Legendary Indian Playback Singer SP Balasubrahmanyam Succumbs to COVID-19 Aftermath!


The legendary playback singer and composer-actor-producer, SP Balasubrahmanyam has passed away in a Chennai hospital today after a spirited fight against the COVID-19 disease. The singer-composer who dominated the film industries of Tamil Nadu, Andhra Pradesh, Kerala, Karnataka and Mumbai (Bollywood) for over five decades had tested positive on 5th August 2020 and was in hospital since. Although the artiste was doing well in the initial stage serious complications developed later and he was put on the ventilator and ECMO (Extra-corporeal Membrane Oxygenation) support. He did test COVID-19 negative on September 7, 2020, but as his breathing problems persisted, he continued to be on ventilator and ECMO support. His condition became extremely critical in the last two days, and finally the music legend had to give in. He was 74.

 

Born into a Telugu family in Tamil Nadu in 1946 and raised mostly in Andhra Pradesh, SP Balasubrahmanyam, better known as ‘SPB’ or ‘Balu’, showed his lively interest in music from an early age, and over the years started singing in various local competitions winning prizes all the time.

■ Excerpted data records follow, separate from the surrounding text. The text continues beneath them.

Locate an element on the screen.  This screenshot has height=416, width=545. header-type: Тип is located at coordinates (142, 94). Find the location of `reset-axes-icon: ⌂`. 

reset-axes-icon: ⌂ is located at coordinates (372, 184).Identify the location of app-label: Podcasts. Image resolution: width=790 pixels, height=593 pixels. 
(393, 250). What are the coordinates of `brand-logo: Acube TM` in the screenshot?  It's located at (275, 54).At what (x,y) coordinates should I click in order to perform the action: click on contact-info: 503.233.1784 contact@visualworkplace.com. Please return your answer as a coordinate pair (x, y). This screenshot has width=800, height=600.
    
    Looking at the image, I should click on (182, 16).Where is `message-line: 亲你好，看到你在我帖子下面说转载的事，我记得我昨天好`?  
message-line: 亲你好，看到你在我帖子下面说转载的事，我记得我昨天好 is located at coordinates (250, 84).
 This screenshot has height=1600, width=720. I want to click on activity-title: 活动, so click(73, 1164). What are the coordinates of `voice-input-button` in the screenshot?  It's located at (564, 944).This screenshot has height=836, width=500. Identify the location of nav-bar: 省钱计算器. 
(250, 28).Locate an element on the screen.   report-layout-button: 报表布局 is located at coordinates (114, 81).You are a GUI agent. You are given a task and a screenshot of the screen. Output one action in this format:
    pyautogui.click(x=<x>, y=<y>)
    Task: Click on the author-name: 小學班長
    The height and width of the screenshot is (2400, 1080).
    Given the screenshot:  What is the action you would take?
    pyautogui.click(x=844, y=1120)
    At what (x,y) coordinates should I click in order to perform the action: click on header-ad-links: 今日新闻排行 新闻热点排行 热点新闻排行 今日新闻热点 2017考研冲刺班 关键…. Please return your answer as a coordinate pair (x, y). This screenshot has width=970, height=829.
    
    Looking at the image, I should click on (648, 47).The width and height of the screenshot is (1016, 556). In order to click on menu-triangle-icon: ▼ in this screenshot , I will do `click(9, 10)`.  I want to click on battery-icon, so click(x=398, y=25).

He made his debut as a playback singer for a Telugu movie in 1966 where the music score was done by his music mentor SP Kodandopani. Within days he made his Kannada playback singing debut and forayed into the Tamil movies in 1969, and then to the Malayalam film industry in the same year. SPB’s illustrious and spectacular musical journey began: his becoming the voice of the legendary actors of Southern India like Gemini Ganesan, MG Ramchandran (MGR), NT Rama Rao (NTR), Shivaji Ganesan and to Kamal Hassan for whom he sang for Hindi movies too, Rajinikanth and then to the super heroes of Bollywood, from Salman Khan to Shahrukh Khan.

 

Balasubrahmanyam achieved international fame by singing for the unforgettable Telugu movie Sankarabharanam in 1980, directed by K Vishwanath. Balu was never trained in classical music, particularly the Carnatic style; but yet, he made history by adapting his singing aesthetics to suit the character of a classical music protagonist in the movie. SPB won his first National Award as the best male playback singer in this movie. The very next year, that is 1981, he took the Hindi film industry, Bollywood, by storm: singing lilting numbers for Kamal Hassan in the superhit movie ‘Ek Duuje Ke Liye’, a remake of an original Telugu film, for which he got his second National Award as the best male playback singer in Hindi. And SPB became the most sought-after voice in Telugu, Tamil, Kannada, Malayalam and Hindi language films with music directors ranging from the legendary Ilaiyaraaja, S Janaki, KV Mahadevan to AR Rahman, Laxmikant-Pyarelal, RD Burman, Ram-Laxman, Anand-Milind and others.

 

In a career of over five decades SPB sang over 40,000 songs in 16 Indian languages. He had won 6 National Awards for his playback singing in Tamil, Telugu, Kannada and Hindi; won 6 Filmfare awards for southern zone; he was conferred Padma Shri in 2001 and Padma Bhushan in 2011; he was honored with the ‘Indian Film Personality of the Year’ in 2016; and numerous other state awards from his four southern states. For an achiever of his stature the list of national awards seemed to be lesser in numbers which is largely due to the fact that the ‘national’ Hindi film industry or Bollywood enjoyed far greater reach, visibility, popularity and patronage across the nation, and therefore, many legendary greats of southern India had to remain content mostly with state recognition.  

 

SP Balasubrahmanyam is perhaps the only Indian playback singer to have enjoyed five-decade long fame without a plateau with fan following across India and the world irrespective of the language barriers. His greatness was in his delightfully melodious yet manly voice, his immense prowess of natural modulations, his intrinsic ability to play-act with the required emotions and his inborn talent to adapt his singing style as suits the characters/heroes of movies across five main and numerous other languages, like the legendary Mohammad Rafi did so naturally from the forties till his demise in 1980. Incidentally, Rafi had been his model singer and a real guru throughout his career, loving the Hindi film-song icon always. Perhaps, for this reason he thrived in Bollywood for much longer than other southern-region singers like Yesudas and Vani Jayram. Of course, he too did have hiatus of about 15 years from Bollywood, coming back only in 2013 to sing for Sharukh Khan in the superhit movie Chennai Express. However, the great artiste kept on singing-composing in southern languages till his last days.

 

We salute the great musician and mourn his tragic demise, with the whole nation as condolence messages have been pouring in from film personalities, politicians, leaders, stalwarts in all the professional fields and his millions of fans. Apart from his singing Balu has always been loved by all for his simplicity, his lovable interactions with the public, his communication through the media and his bright jovial nature.